# Extrait de page:

--------------------------------------------------

- Relations : Récemment, au Venezuela, en Équateur et en Bolivie, des gouvernements de gauche ont mis en place des assemblées constituantes qui ont mené à l’adoption de nouvelles Constitutions. Qu’est-ce qui a motivé ces initiatives démocratiques ?
Franck Gaudichaud : Il faut replacer ces expériences constitutionnelles dans le sillage des grandes mobilisations populaires, syndicales, paysannes et indigènes, qui ont eu lieu à partir du milieu des années 1990 jusqu’au début des années 2000. Les gouvernements qui ont lancé ces initiatives sont issus de luttes sociales d’envergure (en Bolivie et Équateur) ou d’une crise profonde de légitimité du bipartisme et du néolibéralisme (au Venezuela). Dans ces pays, une partie des nouveaux dirigeants politiques qui composent désormais les gouvernements proviennent des mouvements sociaux, ou sont des outsiders qui ne s’inscrivaient pas dans le jeu partisan traditionnel. Rappelons-nous que le syndicaliste aymara Evo Morales, en Bolivie, a gagné la présidence de la République dans un contexte de véritables insurrections populaires, plusieurs gouvernements précédents ayant été destitués par la rue. Souvenons-nous aussi que le militaire métis Hugo Chávez, après avoir raté un coup d’État en 1992, a organisé sa campagne électorale « bolivarienne » de 1998 en appelant à la « rupture » avec la quatrième République vénézuélienne et son népotisme généralisé.

--------------------------------------------------

# Informations extraites:

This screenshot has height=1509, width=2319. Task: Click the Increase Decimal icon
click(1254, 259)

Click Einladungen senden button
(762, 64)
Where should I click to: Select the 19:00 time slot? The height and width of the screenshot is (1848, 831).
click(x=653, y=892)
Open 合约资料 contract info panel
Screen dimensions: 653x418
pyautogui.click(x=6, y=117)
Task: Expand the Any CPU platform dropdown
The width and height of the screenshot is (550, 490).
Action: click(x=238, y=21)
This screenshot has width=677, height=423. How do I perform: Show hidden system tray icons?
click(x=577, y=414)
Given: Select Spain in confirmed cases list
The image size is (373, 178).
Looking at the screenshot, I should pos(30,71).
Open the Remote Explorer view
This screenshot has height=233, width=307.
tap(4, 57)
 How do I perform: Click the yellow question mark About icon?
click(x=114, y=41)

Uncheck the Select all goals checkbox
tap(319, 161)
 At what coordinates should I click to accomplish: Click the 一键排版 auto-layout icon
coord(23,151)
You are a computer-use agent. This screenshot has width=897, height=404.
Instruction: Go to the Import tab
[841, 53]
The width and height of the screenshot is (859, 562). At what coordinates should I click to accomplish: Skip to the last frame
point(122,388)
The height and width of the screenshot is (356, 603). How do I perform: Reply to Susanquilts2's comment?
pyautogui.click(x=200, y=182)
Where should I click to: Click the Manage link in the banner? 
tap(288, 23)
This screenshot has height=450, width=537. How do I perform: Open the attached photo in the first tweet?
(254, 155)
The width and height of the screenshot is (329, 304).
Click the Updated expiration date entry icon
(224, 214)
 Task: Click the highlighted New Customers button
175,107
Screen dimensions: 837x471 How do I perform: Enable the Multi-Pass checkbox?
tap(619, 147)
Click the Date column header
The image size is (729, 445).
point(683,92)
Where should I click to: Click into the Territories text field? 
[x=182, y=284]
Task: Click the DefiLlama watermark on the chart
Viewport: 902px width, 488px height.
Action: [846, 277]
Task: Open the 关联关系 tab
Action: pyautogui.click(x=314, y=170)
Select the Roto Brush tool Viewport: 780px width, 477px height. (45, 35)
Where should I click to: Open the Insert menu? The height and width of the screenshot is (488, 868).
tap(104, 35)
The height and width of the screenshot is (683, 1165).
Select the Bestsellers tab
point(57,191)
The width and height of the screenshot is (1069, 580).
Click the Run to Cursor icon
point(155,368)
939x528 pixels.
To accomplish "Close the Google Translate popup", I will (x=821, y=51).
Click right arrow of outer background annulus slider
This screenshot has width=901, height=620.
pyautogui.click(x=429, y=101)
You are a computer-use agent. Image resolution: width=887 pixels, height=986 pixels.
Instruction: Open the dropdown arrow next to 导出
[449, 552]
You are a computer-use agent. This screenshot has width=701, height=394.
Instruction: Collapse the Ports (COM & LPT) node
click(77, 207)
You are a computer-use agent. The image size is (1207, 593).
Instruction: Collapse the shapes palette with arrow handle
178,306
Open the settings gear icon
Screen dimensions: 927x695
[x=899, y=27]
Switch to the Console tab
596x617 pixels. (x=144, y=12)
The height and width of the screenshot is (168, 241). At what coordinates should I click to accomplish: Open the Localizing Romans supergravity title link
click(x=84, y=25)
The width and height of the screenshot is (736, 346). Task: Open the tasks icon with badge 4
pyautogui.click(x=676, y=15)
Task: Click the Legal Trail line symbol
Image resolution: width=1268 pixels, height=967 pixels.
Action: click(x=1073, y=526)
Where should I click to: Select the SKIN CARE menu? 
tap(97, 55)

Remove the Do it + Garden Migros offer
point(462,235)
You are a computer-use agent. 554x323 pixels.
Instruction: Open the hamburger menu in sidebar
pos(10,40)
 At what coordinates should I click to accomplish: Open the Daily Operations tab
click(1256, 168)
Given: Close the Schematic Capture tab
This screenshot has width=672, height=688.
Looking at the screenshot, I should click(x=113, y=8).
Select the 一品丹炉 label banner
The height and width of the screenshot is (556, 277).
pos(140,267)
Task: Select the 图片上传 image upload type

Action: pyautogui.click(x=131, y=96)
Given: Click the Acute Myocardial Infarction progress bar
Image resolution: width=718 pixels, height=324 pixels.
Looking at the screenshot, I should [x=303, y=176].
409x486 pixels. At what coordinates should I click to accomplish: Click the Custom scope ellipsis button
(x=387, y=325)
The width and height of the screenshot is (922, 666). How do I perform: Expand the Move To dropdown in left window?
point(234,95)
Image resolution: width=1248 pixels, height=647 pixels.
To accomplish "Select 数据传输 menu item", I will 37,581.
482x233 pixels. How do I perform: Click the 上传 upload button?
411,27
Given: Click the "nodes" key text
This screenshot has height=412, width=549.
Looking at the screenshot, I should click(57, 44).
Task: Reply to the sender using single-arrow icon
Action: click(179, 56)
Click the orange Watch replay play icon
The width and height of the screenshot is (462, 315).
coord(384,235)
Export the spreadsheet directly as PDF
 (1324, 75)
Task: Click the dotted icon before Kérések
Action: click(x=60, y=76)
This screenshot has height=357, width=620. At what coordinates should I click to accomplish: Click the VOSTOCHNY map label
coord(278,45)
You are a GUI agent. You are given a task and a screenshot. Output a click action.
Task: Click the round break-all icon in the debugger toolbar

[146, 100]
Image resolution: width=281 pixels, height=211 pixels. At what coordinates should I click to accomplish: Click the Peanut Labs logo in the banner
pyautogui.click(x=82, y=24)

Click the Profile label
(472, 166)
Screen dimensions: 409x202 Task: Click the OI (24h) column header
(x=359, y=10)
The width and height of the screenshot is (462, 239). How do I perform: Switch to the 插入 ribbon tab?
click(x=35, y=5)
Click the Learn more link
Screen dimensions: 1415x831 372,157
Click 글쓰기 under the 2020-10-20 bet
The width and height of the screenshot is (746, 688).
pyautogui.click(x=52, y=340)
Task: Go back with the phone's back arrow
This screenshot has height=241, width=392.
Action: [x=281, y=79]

--------------------------------------------------

Recopiez intégralement et à l'identique l'entretien sur les assemblées constituantes au Venezuela, en Équateur et en Bolivie.

# Réponse attendue:
- Relations : Récemment, au Venezuela, en Équateur et en Bolivie, des gouvernements de gauche ont mis en place des assemblées constituantes qui ont mené à l’adoption de nouvelles Constitutions. Qu’est-ce qui a motivé ces initiatives démocratiques ?
Franck Gaudichaud : Il faut replacer ces expériences constitutionnelles dans le sillage des grandes mobilisations populaires, syndicales, paysannes et indigènes, qui ont eu lieu à partir du milieu des années 1990 jusqu’au début des années 2000. Les gouvernements qui ont lancé ces initiatives sont issus de luttes sociales d’envergure (en Bolivie et Équateur) ou d’une crise profonde de légitimité du bipartisme et du néolibéralisme (au Venezuela). Dans ces pays, une partie des nouveaux dirigeants politiques qui composent désormais les gouvernements proviennent des mouvements sociaux, ou sont des outsiders qui ne s’inscrivaient pas dans le jeu partisan traditionnel. Rappelons-nous que le syndicaliste aymara Evo Morales, en Bolivie, a gagné la présidence de la République dans un contexte de véritables insurrections populaires, plusieurs gouvernements précédents ayant été destitués par la rue. Souvenons-nous aussi que le militaire métis Hugo Chávez, après avoir raté un coup d’État en 1992, a organisé sa campagne électorale « bolivarienne » de 1998 en appelant à la « rupture » avec la quatrième République vénézuélienne et son népotisme généralisé.